** What is being asked **
Except for the pictures, write out all the records that follow exactly.

** Records supplied **
_ _ _

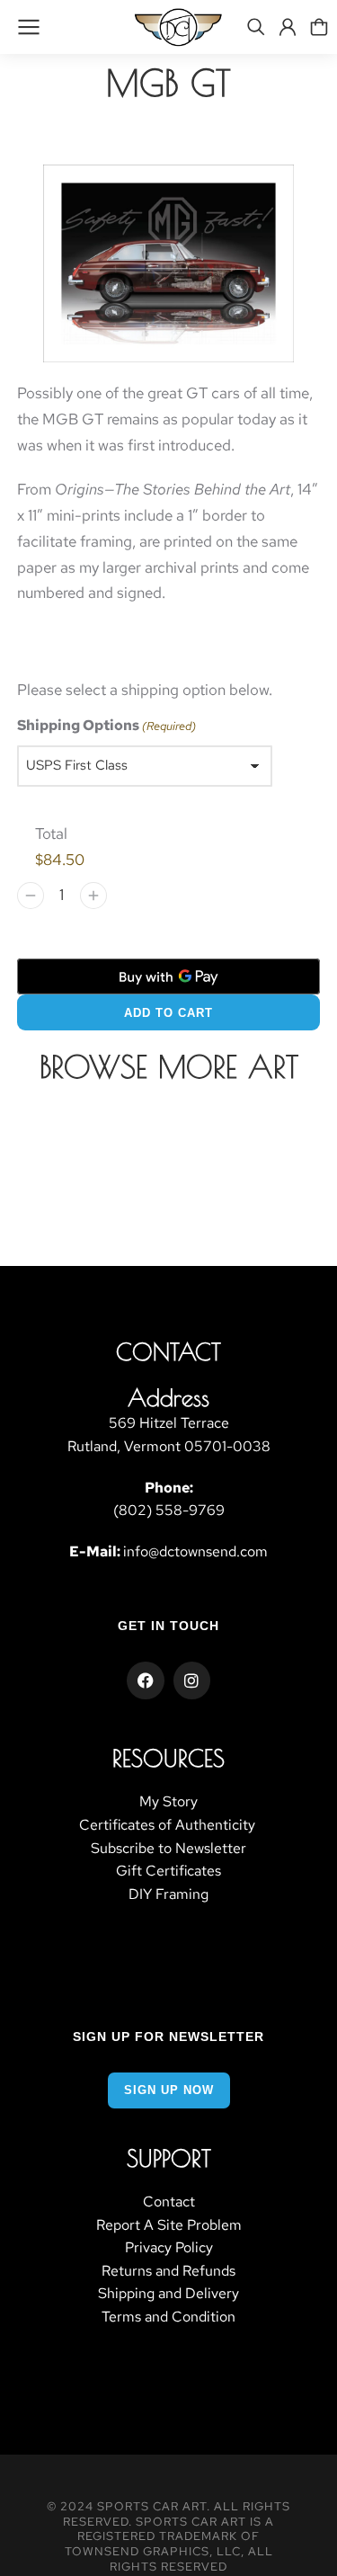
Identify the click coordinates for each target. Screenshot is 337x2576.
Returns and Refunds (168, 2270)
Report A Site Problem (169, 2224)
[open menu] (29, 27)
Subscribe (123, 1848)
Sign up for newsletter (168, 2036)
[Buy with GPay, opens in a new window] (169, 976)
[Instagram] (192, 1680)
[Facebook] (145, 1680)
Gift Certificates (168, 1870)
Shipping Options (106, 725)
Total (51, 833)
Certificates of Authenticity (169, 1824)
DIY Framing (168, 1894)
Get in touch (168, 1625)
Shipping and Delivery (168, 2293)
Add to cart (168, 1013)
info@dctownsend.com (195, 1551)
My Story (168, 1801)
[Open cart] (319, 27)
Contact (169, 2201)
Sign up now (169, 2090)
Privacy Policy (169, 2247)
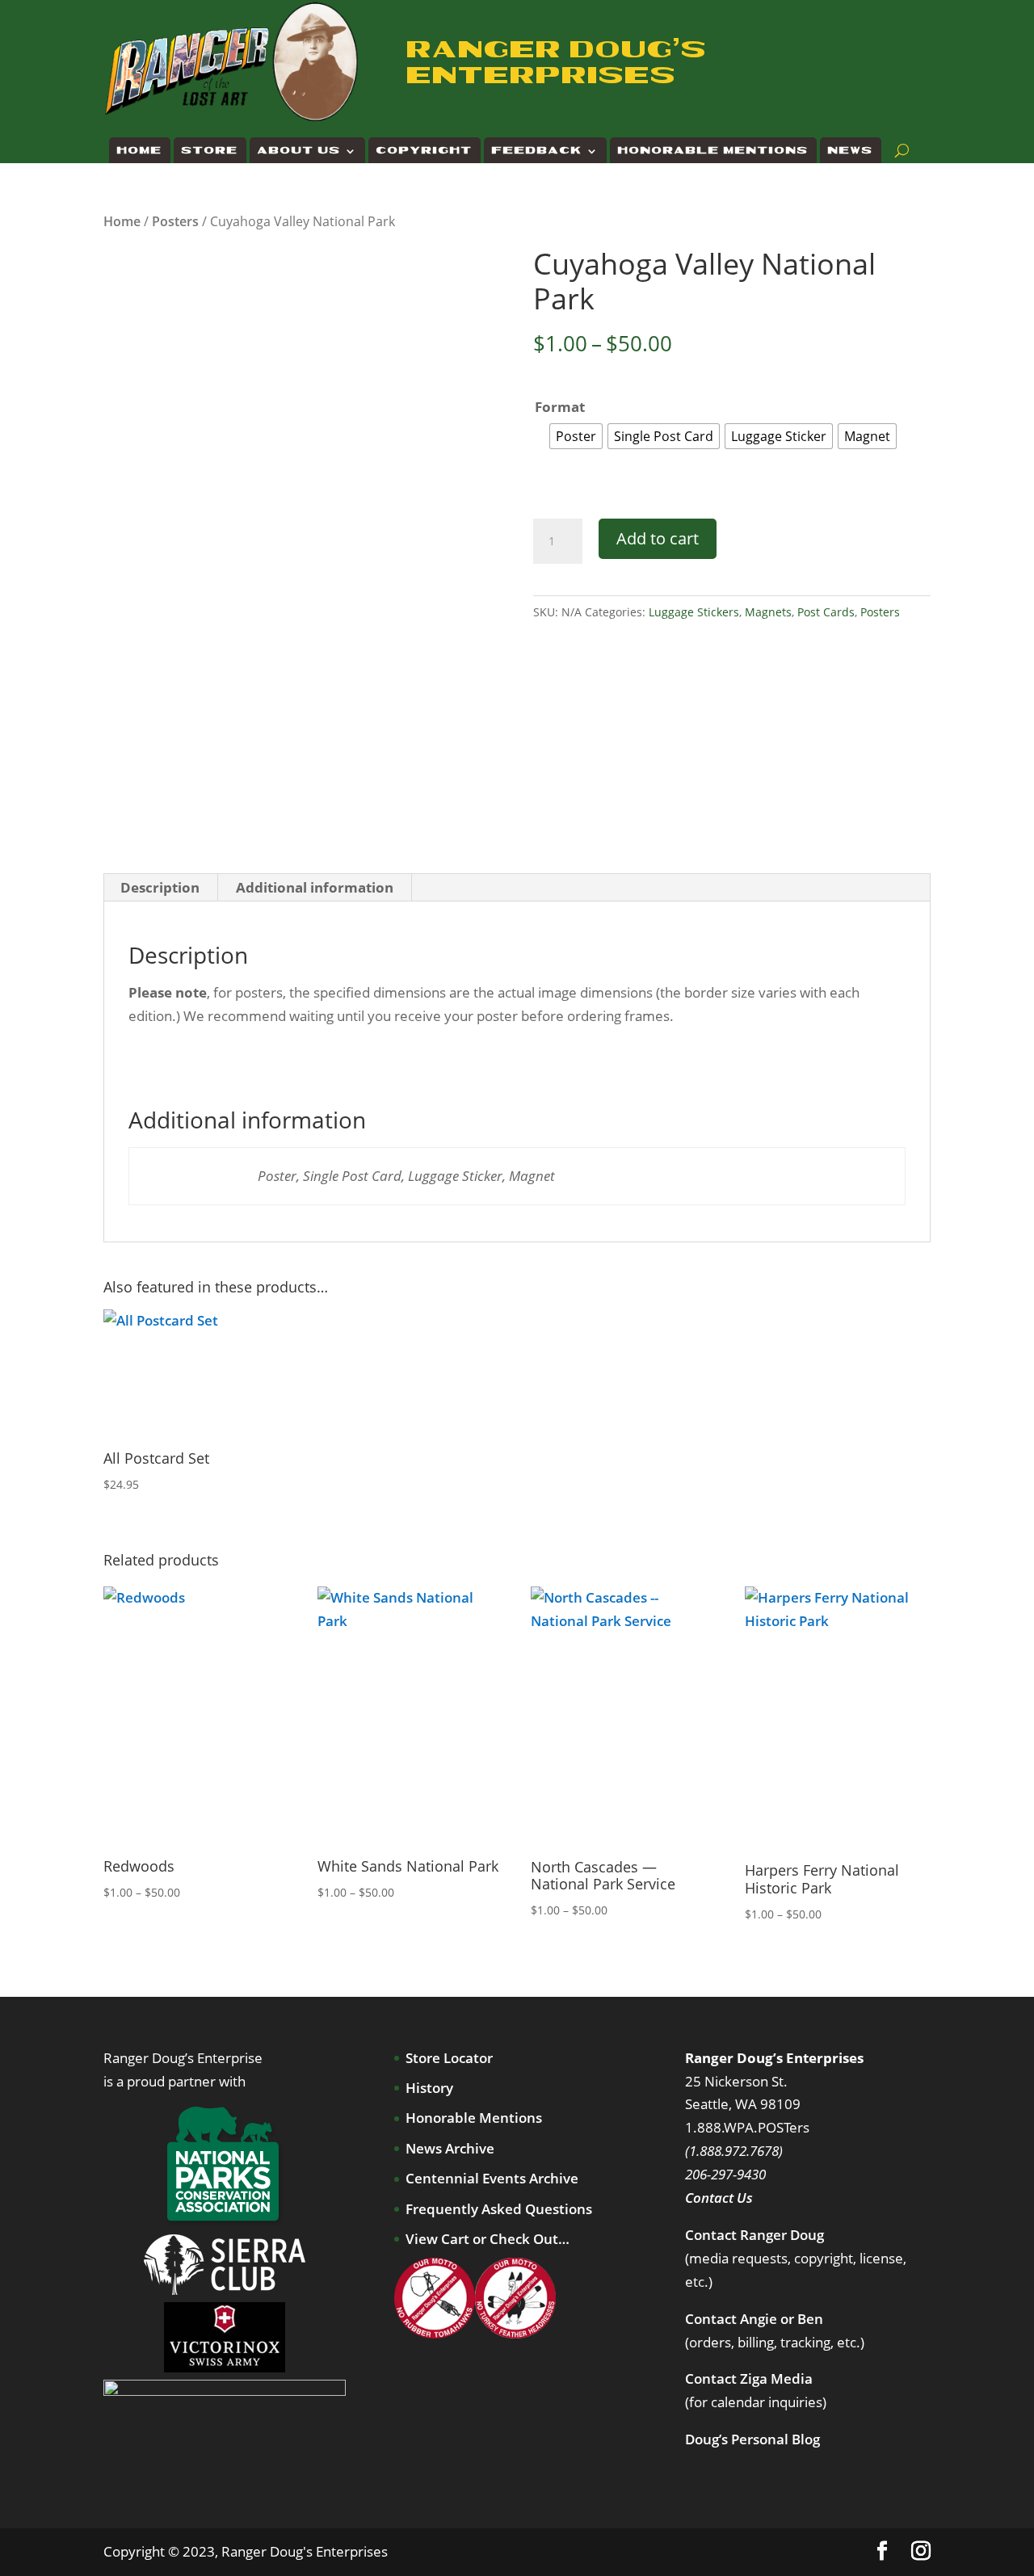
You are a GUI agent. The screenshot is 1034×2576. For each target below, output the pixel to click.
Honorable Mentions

_ _ _

** Your solution **
Identify the click coordinates for each target. Screenshot is 337x2576.
Returns and Refunds (168, 2270)
Report A Site Problem (169, 2224)
[open menu] (29, 27)
Subscribe (123, 1848)
Sign up for newsletter (168, 2036)
[Buy with GPay, opens in a new window] (169, 976)
[Instagram] (192, 1680)
[Facebook] (145, 1680)
Gift Certificates (168, 1870)
Shipping Options (106, 725)
Total (51, 833)
Certificates of Authenticity (169, 1824)
DIY Framing (168, 1894)
Get in touch (168, 1625)
Shipping and Delivery (168, 2293)
Add to cart (168, 1013)
info@dctownsend.com (195, 1551)
My Story (168, 1801)
[Open cart] (319, 27)
Contact (169, 2201)
Sign up now (169, 2090)
Privacy Policy (169, 2247)
You are a GUI agent. The screenshot is 1034×2576. For each target below, output the pixel to click.
Honorable Mentions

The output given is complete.